START Excerpted text

Time seems like it is a very familiar concept, but if we spend a bit of time thinking about it, it is difficult to wrap our heads around it.   Our measurement of time is really a measurement of the change in time.  This change in time is normally in the form of a measurement of a rotation.  The most common timing is the rotation of the earth around its axis to mark out a day and the rotation of the earth around the sun to mark out a year.   We take this change, and subdivide it into smaller units to make it practical for everyday use.  On the other end, an atomic clock is based on the rotation of an electron around an atomic nucleus.  The units are so small that it is not very practical for our everyday lives, but is practical in science and engineering where our new technology demands this type of resolution of time.


In our universe time is everywhere.  There is no place in the universe that we can think of that time is not, from the smallest parts of the atom to the largest parts of the cosmos. Yet we currently treat scalar time as an equivalent one-dimensional variable.   Even then, we only understand it as increasing, that is, going forward.  Why is time so elusive?  Temperature is only one-dimensional and it is everywhere, but we do not have the same difficulty understanding temperature.  Why is this? We think in terms of moving in time, but do we truly understand what this means.  We talk of a place in time, but it is just described as a point on a line.

END Excerpted text
START Dataset extract

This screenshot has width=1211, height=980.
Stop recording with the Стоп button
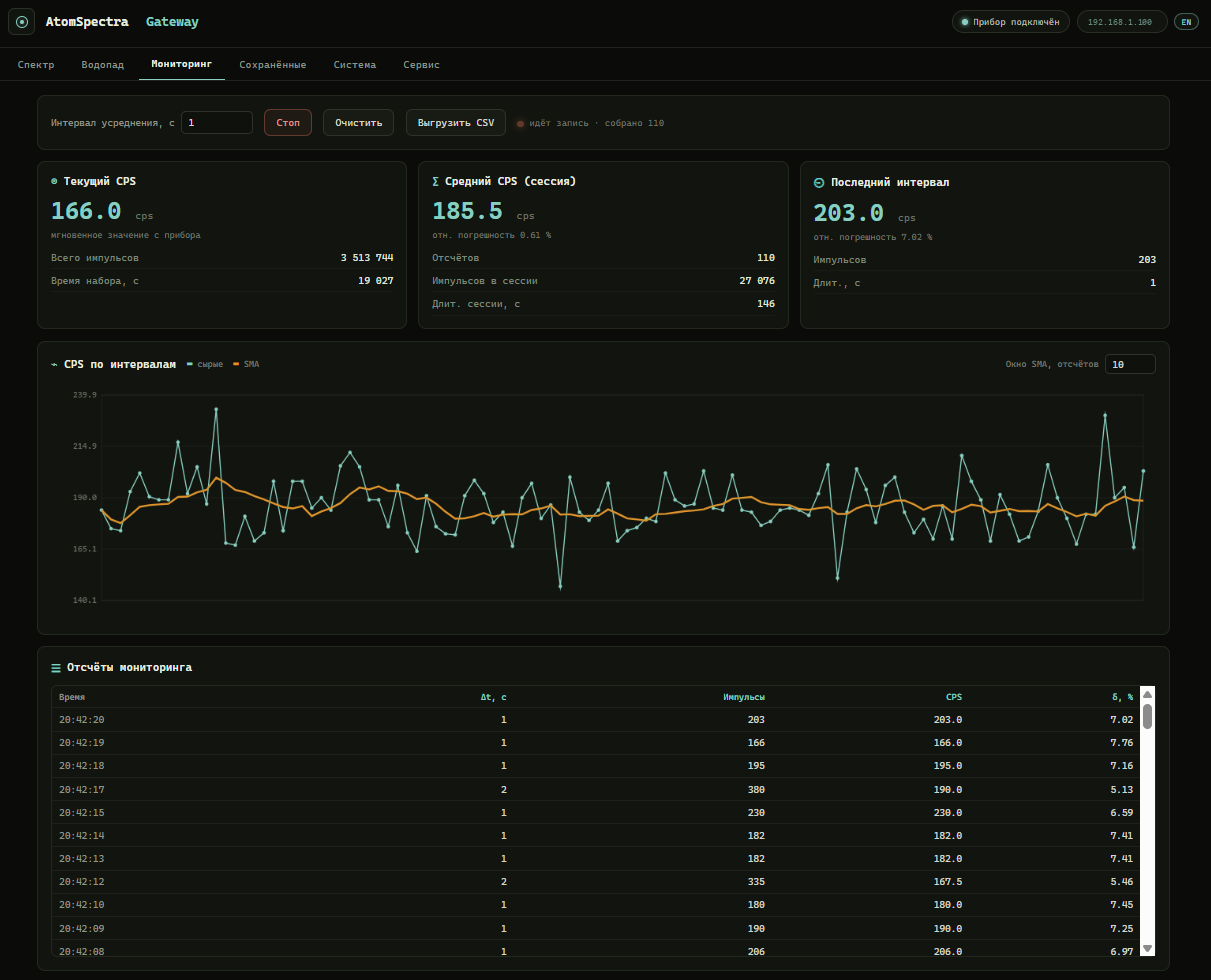288,123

END Dataset extract

What is asked:
1. In the passage about time, which other quantity is described as one-dimensional and present everywhere but easier to understand?
2. Write a continuation of the passage about time that picks up after its final sentence.

Responses by task:
1. Temperature.

2.
Can time be multi-dimensional? If so, what does it mean to have a location, direction, or even a velocity in three-dimensional time.  Dewey Larson, in his Reciprocal System Theory, postulated that time can be three dimensional.  I have taken Dewey Larson's ideas, and integrated some of my own ideas to derive four additional Maxwell equations based on Vector Time. In this introduction are ideas that should be considered in your own exploration of the concept of 3D vector time.



2.  Dimensional Vector Time and Velocity [ref 1]


The concept of location in 3D Vector Space is very familiar to us and so is the concept of moving in 3D Vector Space.  In 3D Vector Space, the dimensions of length [L], area [L^2] and [L^3] are well understood.   These variables define static space.  To move in 3D Vector Space requires time.  Without Scalar Time, it is not possible to move in space, since movement is change in space divided by change in time.  A change in space divided by a change in space, that is, dx/dx is not movement.  It is just the measurement of the rate at which space changes at that point, the slope.  To move in space requires a change in space divided by a change in time, that is, dx/dt.


What does 3D Vector Time mean?  The concept of 3D Time can be imagined and we can even imagine moving from one location in time to another, just like in 3D Vector Space.  We even struggle to intuitively understand the equivalent of time as one-dimension , but what about two dimensions of time [t^2], or even three dimensions [t^3].    The measurement of length would be in seconds, the area in seconds^2 and volume in seconds^3.  Now this concept of measuring in terms of time is not foreign to us.  We often talk about a trip in terms of either distance or the time it takes.  But describing the living area of a house in three-dimensional time as so many seconds^2, or minutes^2 is a bit strange to us.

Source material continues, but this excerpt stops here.